In his legitimate anxiety to explain law, Mr. Peirce declares chance to be exempt therefrom. He says:
“That a pitched coin should sometimes turn up heads and sometimes tails calls for no particular explanation.” (_The Monist_, Vol. I, No. 2, p. 165.)
But chance in our opinion needs exactly as much explanation as anything else. Mr. Peirce very improperly identifies “that which cannot be accounted for” with “that which need not be accounted for.” Absolute chance, if it existed, would _not_ so much _not_ call for a particular explanation as actually be unexplainable, and being incapable of explanation, it would have to be considered as an unintelligible fact, as inscrutable, incomprehensible, and mystical. On the assumption that chance need not be accounted for, Mr. Peirce builds the architecture of his theory. He says:
“Chance is first, law is second, the tendency of habits is third.”

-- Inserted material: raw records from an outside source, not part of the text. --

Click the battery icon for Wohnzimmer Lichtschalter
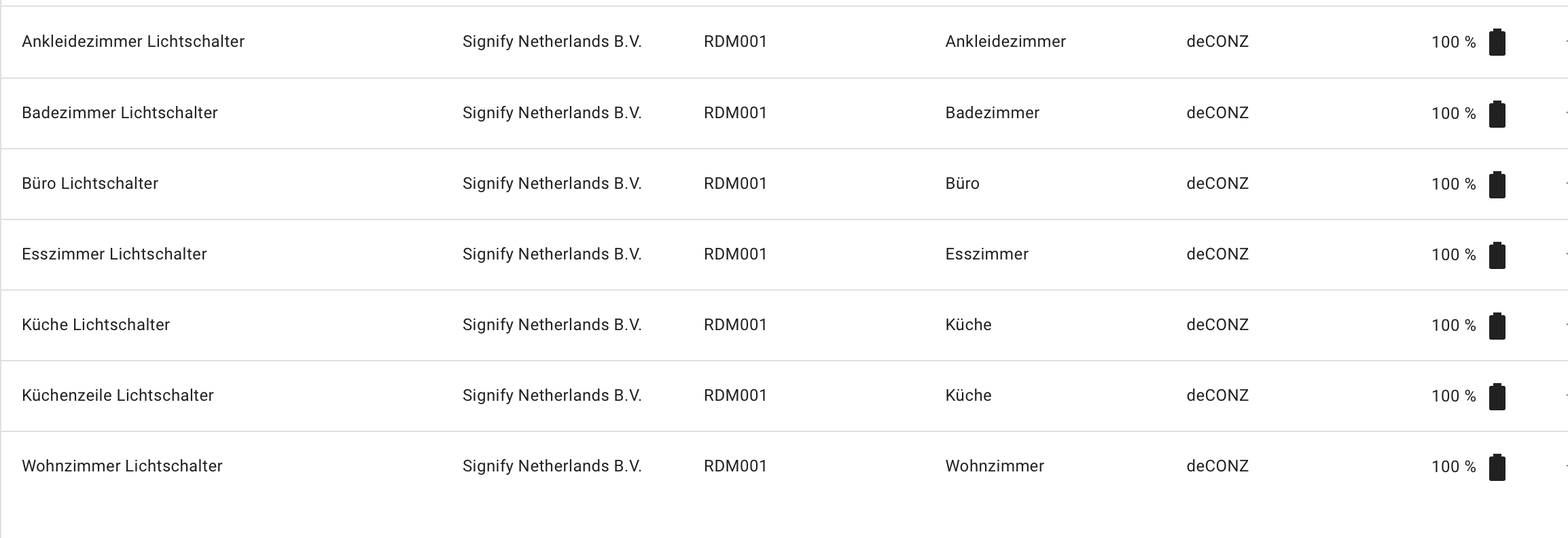Screen dimensions: 1568x538 (x=1497, y=467)
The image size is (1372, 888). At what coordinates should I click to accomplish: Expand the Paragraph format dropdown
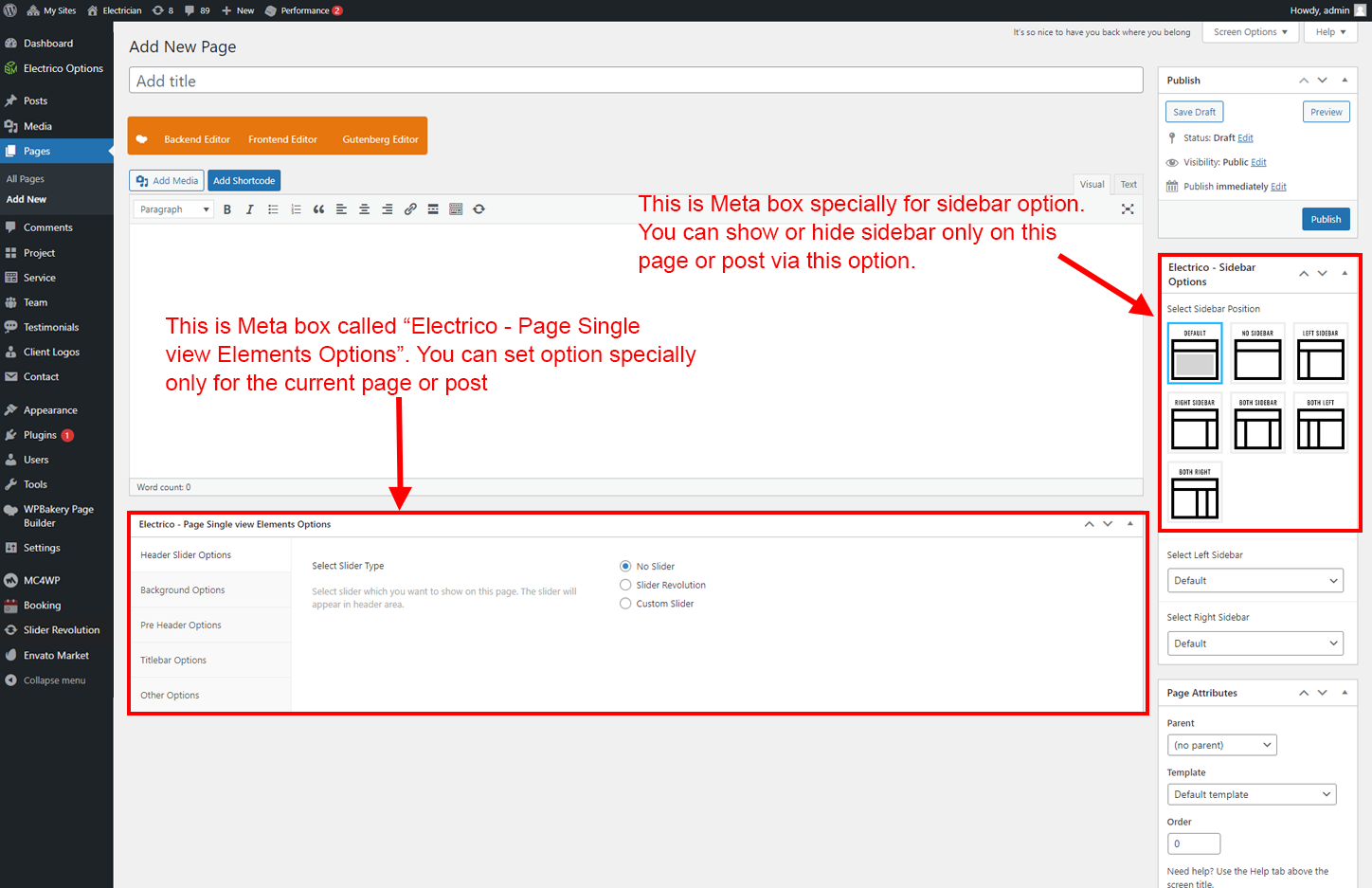173,209
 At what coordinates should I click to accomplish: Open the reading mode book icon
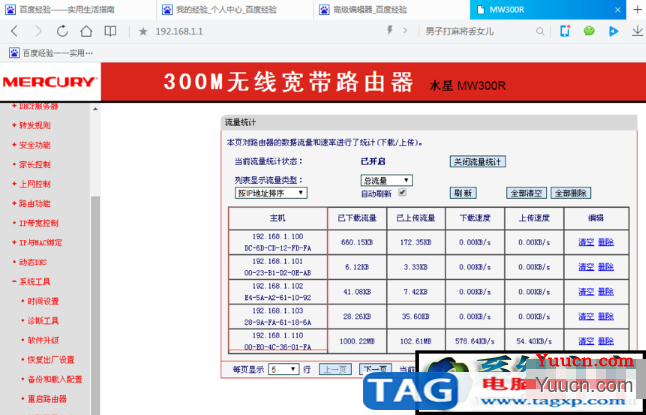110,31
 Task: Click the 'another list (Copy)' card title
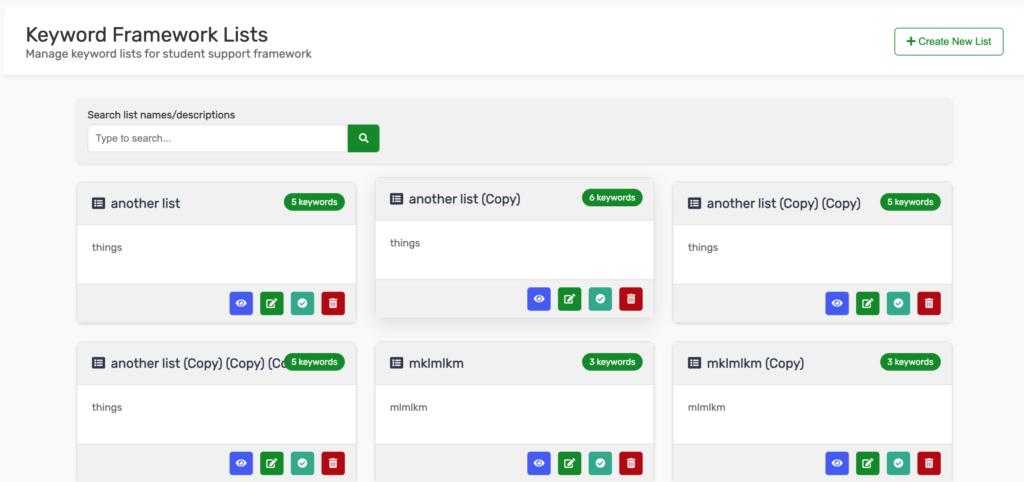(x=464, y=199)
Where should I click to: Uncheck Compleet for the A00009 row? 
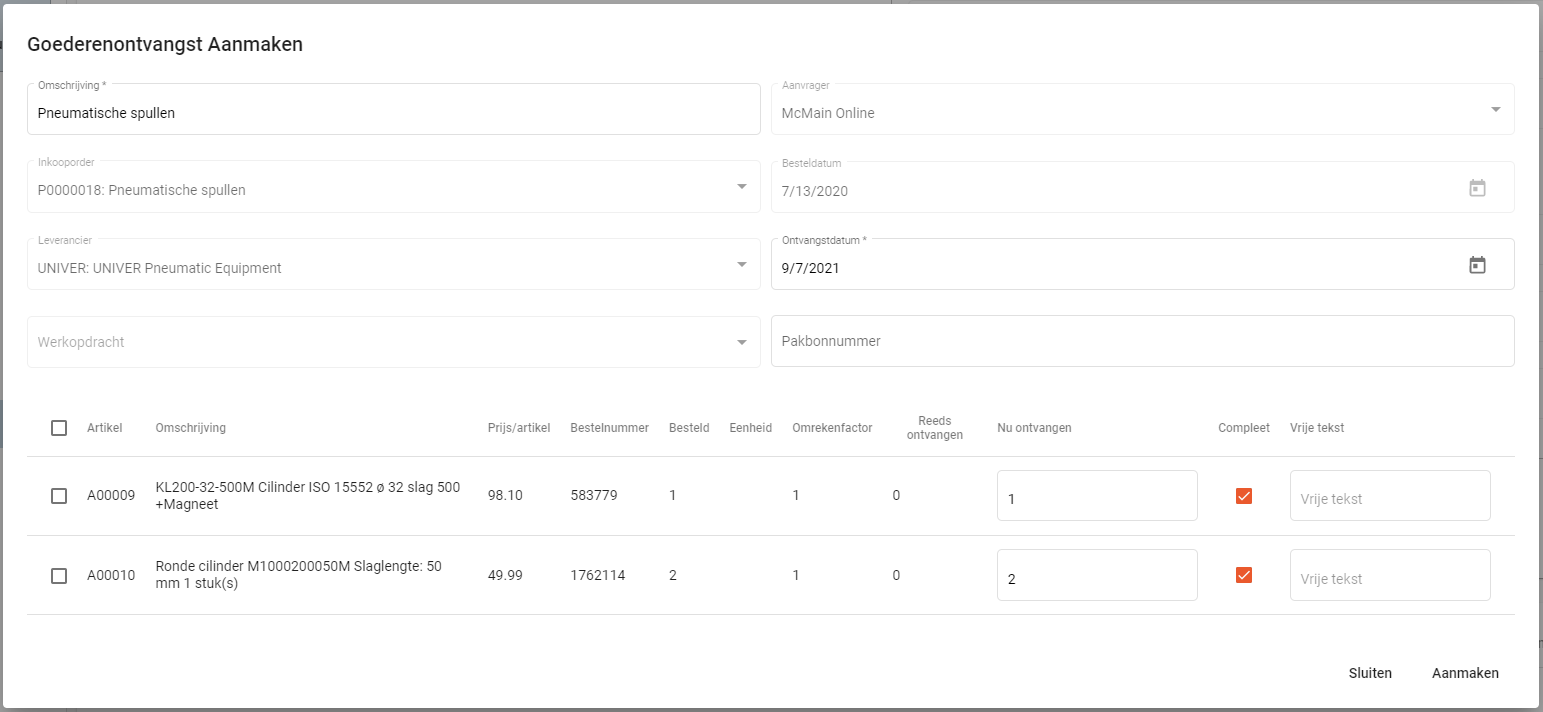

The application of this general statement is set forth in the following passage:
“In psychology Feeling is First, Sense of reaction Second, General conception Third, or mediation. In biology, the idea of arbitrary sporting is first, heredity is second, the process whereby the accidental characters become fixed is third.”
How little after all we can escape the determinism of law as being a feature of the world will be seen from the fact, that the explanation for the evolution of law is presented by Mr. Peirce as being itself a law, i. e. a formula describing a regularity supposed to obtain in facts. Does not Mr. Peirce’s formula, supposing it to be true, deserve the same reproach which he casts upon natural law in general, viz., that it is “a hard, ultimate, unintelligible fact, the why and wherefore of which can never be inquired into”?